PROBLEM TO SOLVE: No pictures go in the copy. Restate, word for word, each line from the one containing "Instruction: Open the user account menu icon" through the last line below.

RECORDS FOR PROCESSING:
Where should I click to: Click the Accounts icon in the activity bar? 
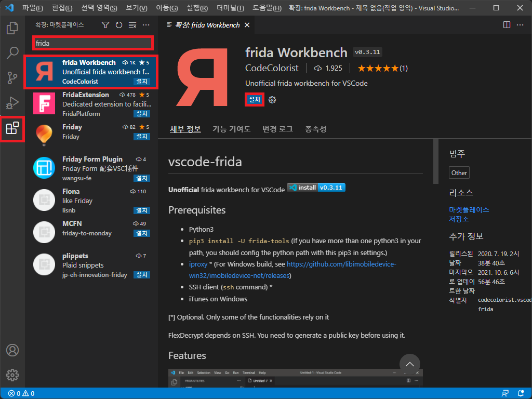12,350
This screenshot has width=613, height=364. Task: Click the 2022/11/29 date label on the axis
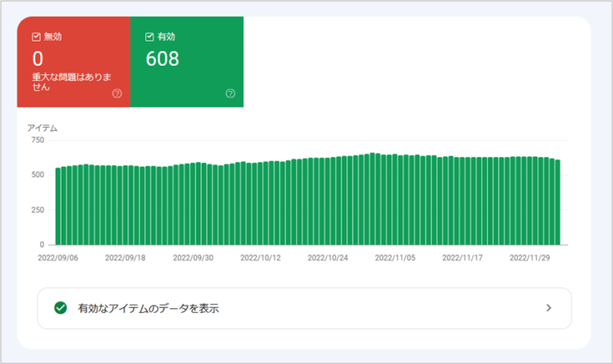point(530,258)

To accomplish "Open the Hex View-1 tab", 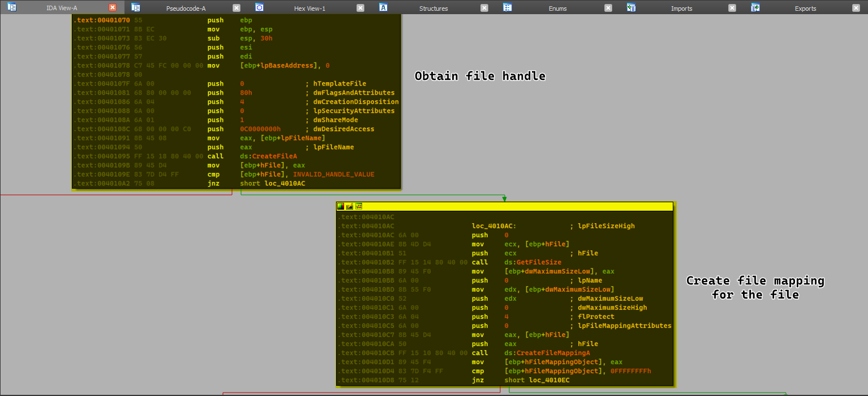I will 310,8.
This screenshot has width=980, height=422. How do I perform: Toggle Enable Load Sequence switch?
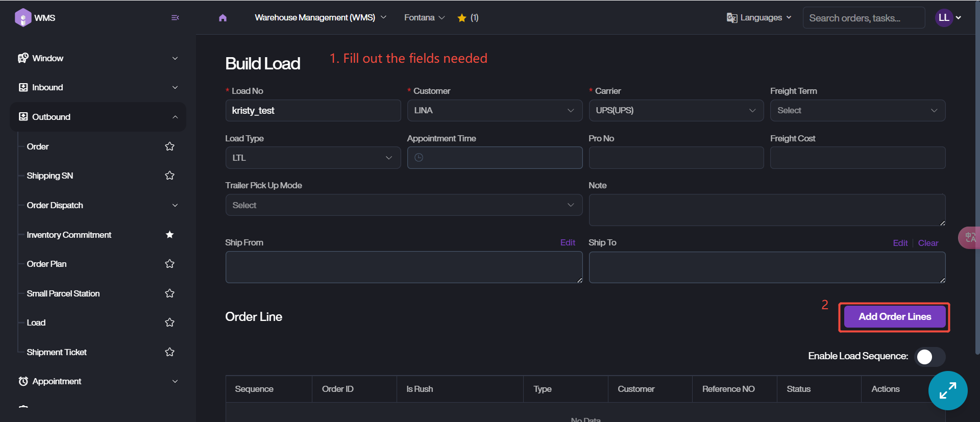(x=929, y=357)
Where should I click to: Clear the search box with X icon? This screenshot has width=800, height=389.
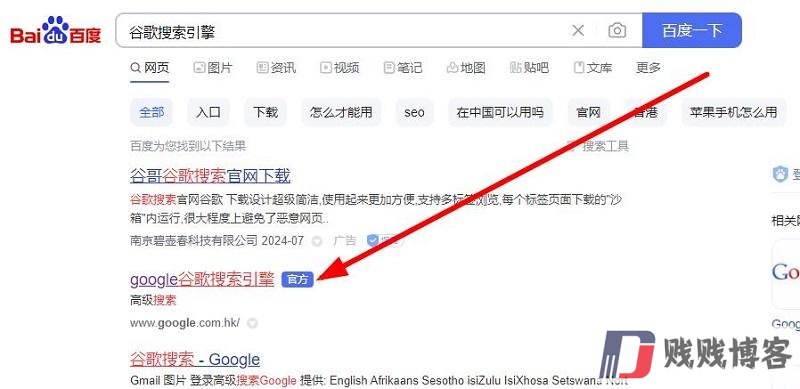(x=578, y=31)
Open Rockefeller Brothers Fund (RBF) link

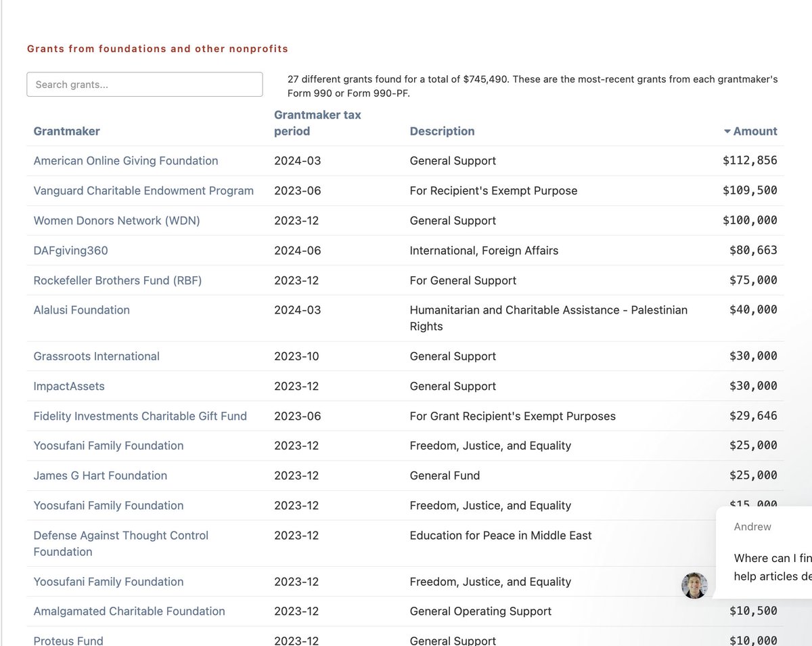(118, 280)
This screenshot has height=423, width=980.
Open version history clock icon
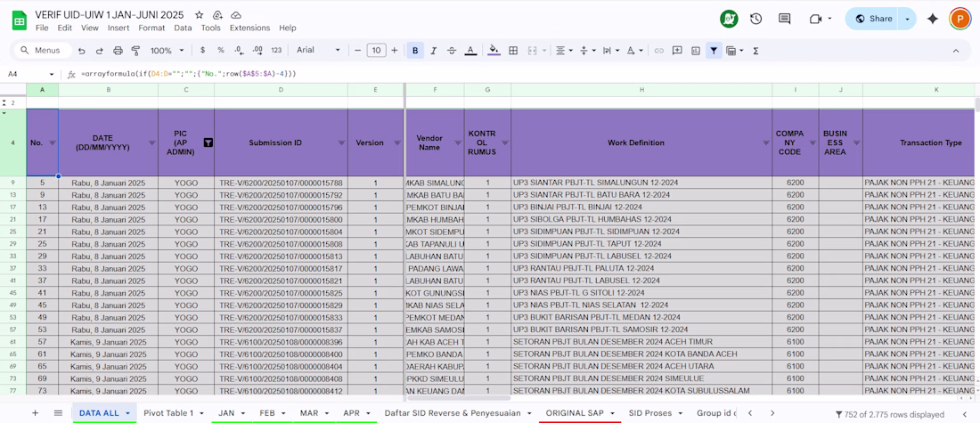[755, 19]
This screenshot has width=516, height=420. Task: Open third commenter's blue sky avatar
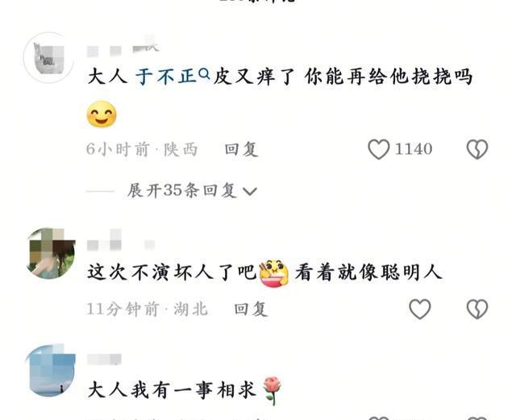tap(51, 370)
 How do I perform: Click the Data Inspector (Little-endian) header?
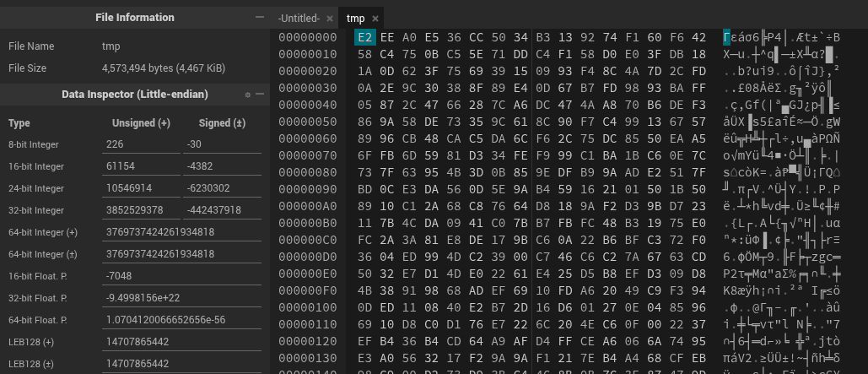pos(135,95)
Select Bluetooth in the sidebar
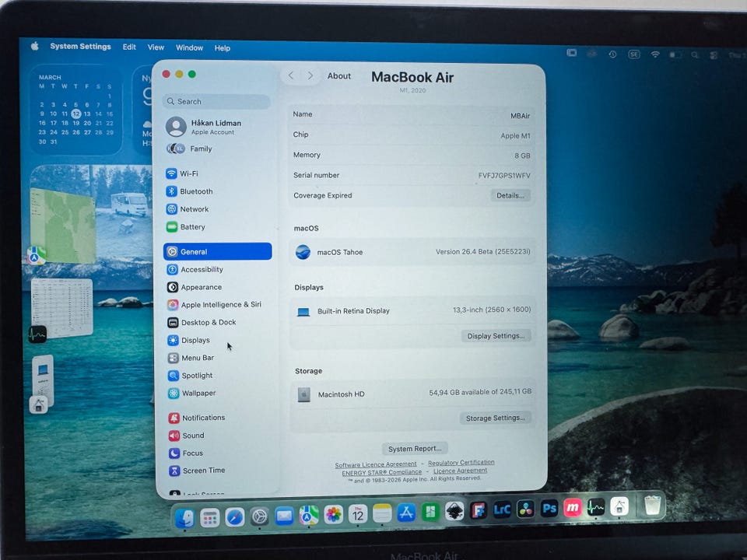Image resolution: width=747 pixels, height=560 pixels. click(195, 191)
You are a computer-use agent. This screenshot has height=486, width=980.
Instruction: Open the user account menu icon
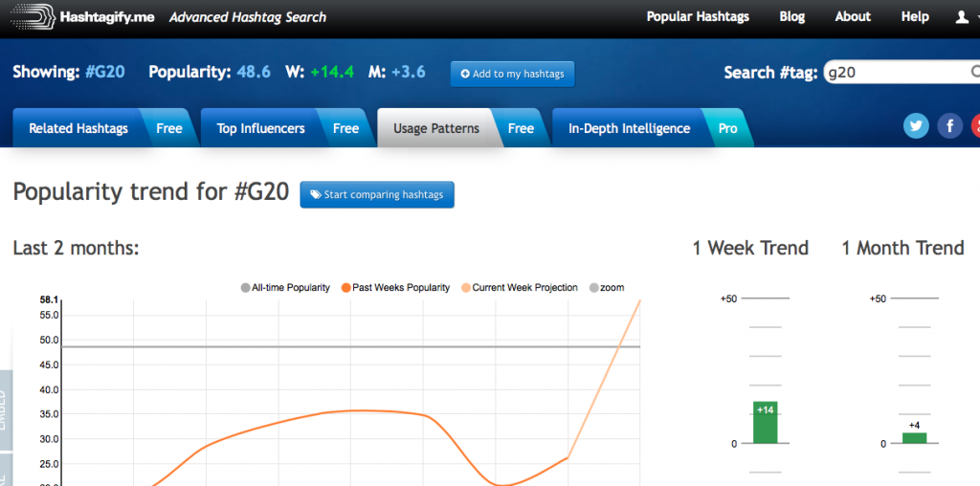(964, 17)
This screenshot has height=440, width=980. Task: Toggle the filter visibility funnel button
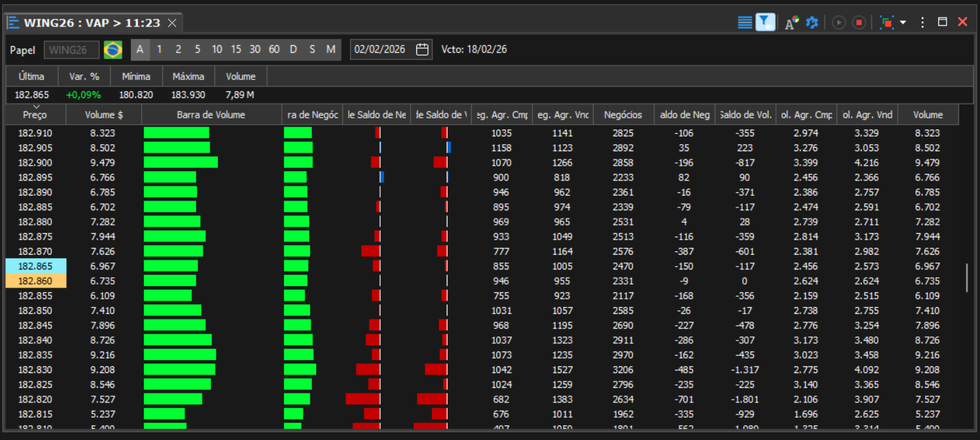(766, 22)
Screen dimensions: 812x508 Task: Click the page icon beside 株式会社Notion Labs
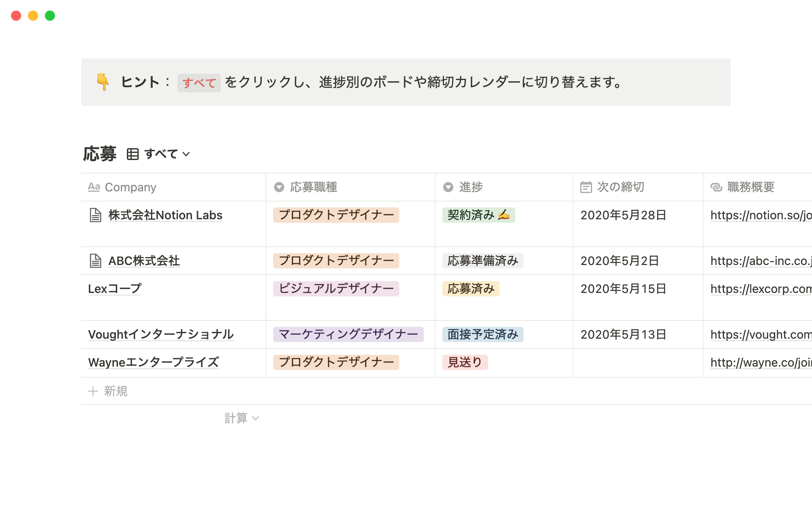(x=96, y=215)
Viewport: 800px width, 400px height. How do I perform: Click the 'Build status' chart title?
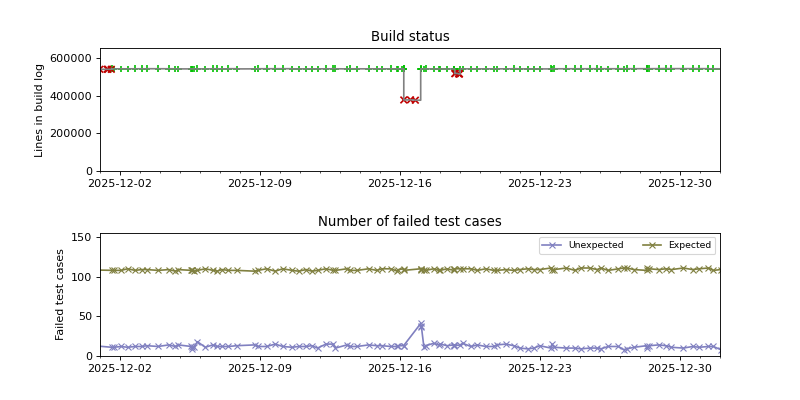(x=410, y=37)
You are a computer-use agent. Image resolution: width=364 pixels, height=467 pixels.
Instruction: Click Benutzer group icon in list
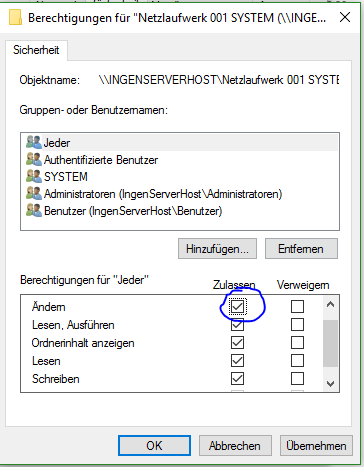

TASK RESULT:
Instruction: Open the user account menu icon
(964, 17)
This screenshot has height=440, width=980. Task: Toggle the filter visibility funnel button
(766, 22)
Screen dimensions: 812x508 Task: Click the page icon beside 株式会社Notion Labs
(x=96, y=215)
Viewport: 800px width, 400px height. How do I perform: Click the 'Build status' chart title?
(x=410, y=37)
You are a computer-use agent. Image resolution: width=364 pixels, height=467 pixels.
Instruction: Click Benutzer group icon in list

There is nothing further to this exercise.